Prince William II Villehardouin, a grandnephew of …
Years: 1309 - 1309
Prince William II Villehardouin, a grandnephew of the Fourth Crusade historian Geoffrey of Villehardouin, was the ruler of the Frankish Principality of Achaea, established in 1205 after the conquest of Constantinople during the Fourth Crusade.
William had in 1249 built a strong castle, the "Oriokastro", which is to play an important role in the history of the last centuries of the Eastern Roman Empire.
The Latins in 1261 had ceded Mystras and other forts in the southeastern Peloponnese as ransom for William II, who had been captured in Pelagonia, and Michael VIII Palaeologus had made the city the seat of the new Despotate of Morea.
It has remained the capital of the despotate, ruled by relatives of the Greek emperor, although the Venetians still control the coast and the islands.

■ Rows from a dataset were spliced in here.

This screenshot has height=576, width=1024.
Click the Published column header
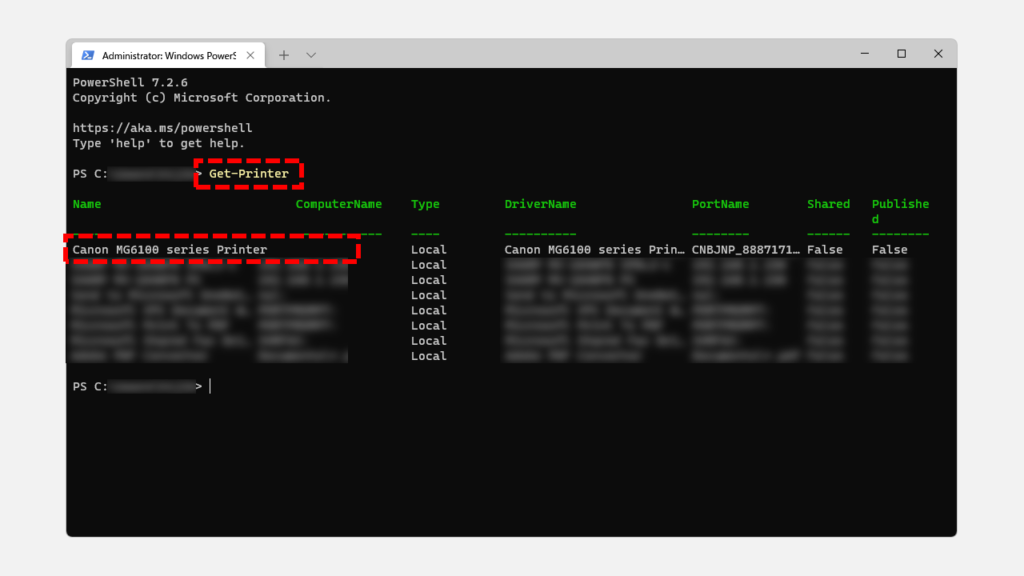[900, 205]
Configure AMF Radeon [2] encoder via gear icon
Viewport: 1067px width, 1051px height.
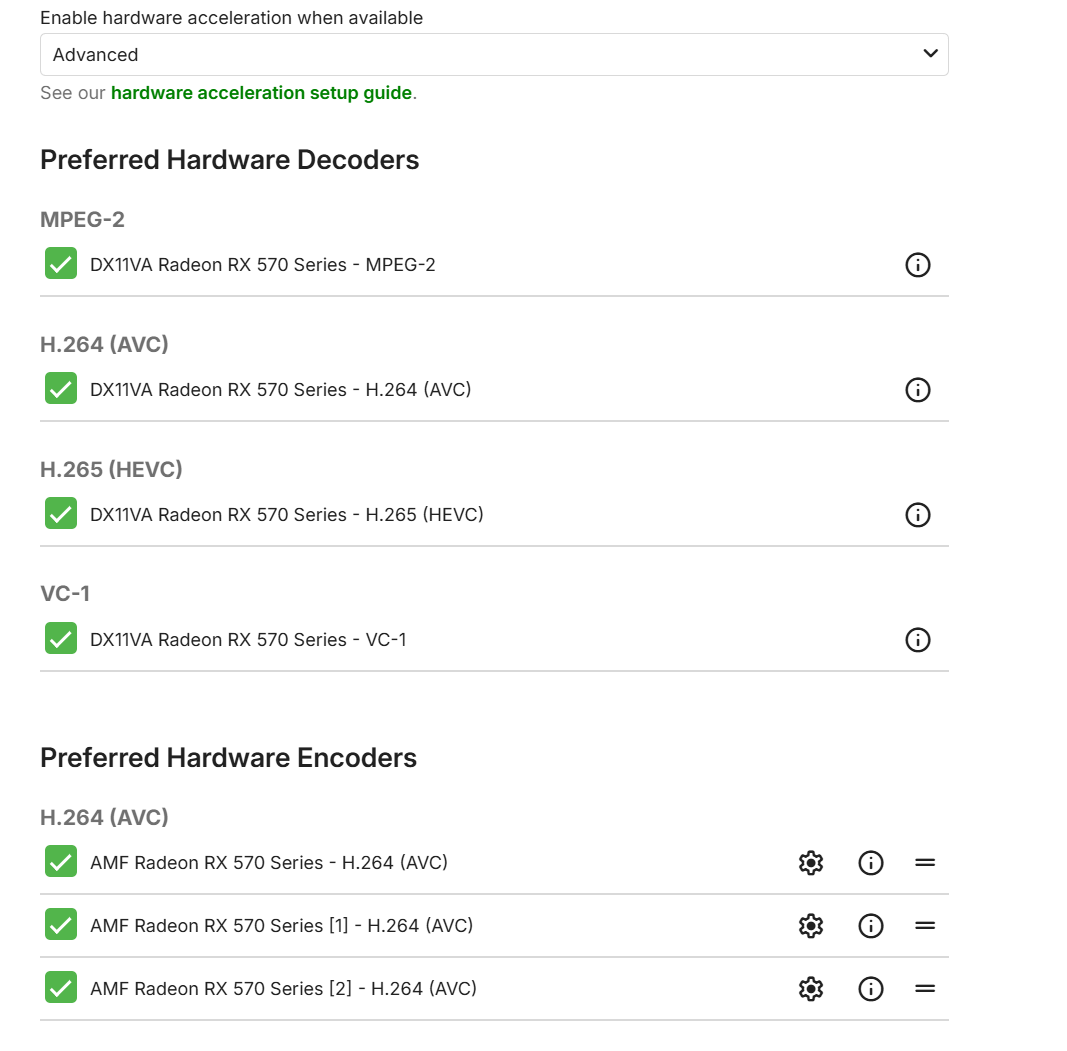[811, 989]
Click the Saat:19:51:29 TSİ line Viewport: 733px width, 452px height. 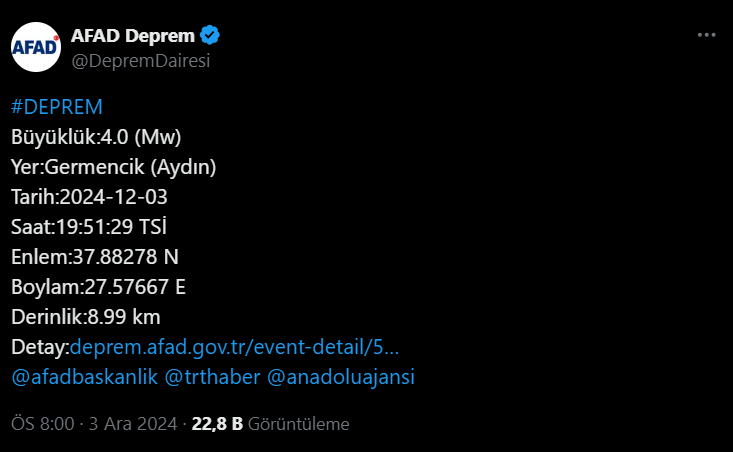pos(104,226)
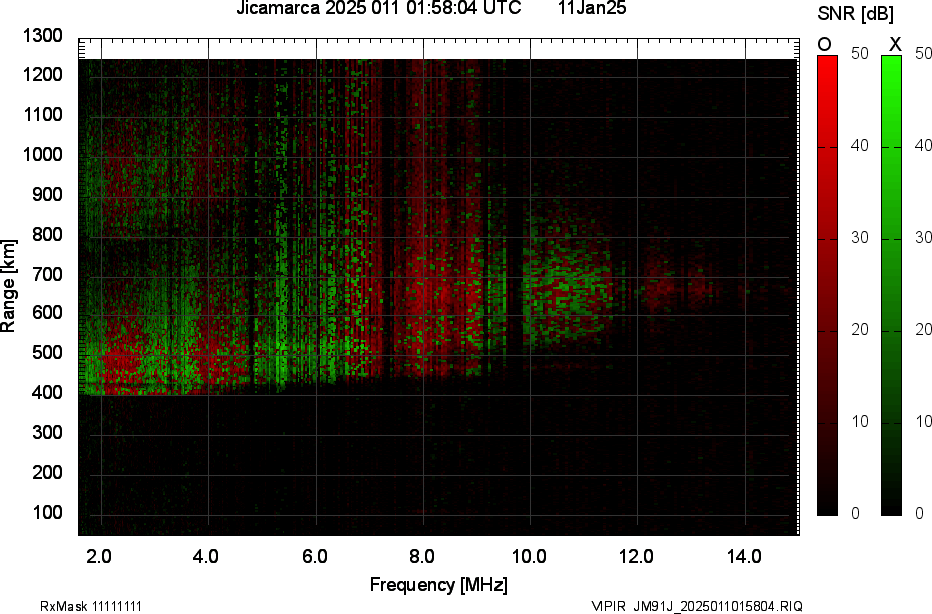
Task: Click the red O-mode SNR color bar
Action: (827, 285)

Mystras and the rest of Morea have become relatively prosperous since 1261, compared to the rest of the empire.
In an action which ignored the rights of the Villehardouin Princes, Charles of Anjou had been given Achaea in 1267 by the exiled Baldwin II of Constantinople, who hoped Charles could help him restore the Latin Empire.
Charles and his descendants will not rule in Achaea personally, but they will send money and soldiers to help the principality defend against the Greeks.
The principality has since been governed essentially as a province of the Kingdom of Naples.
With the decreasing power and influence of Achaea, the Duchy of Athens has become the most powerful state in Greece.
Charles II of Naples had at first granted the fiefdom of Morea or Achaea to Princess Isabella of Villehardouin, but he had deposed her in 1307 and granted it to his brother, Philip I of Taranto, inaugurating what is to be a three-generations long and sometimes violent succession dispute.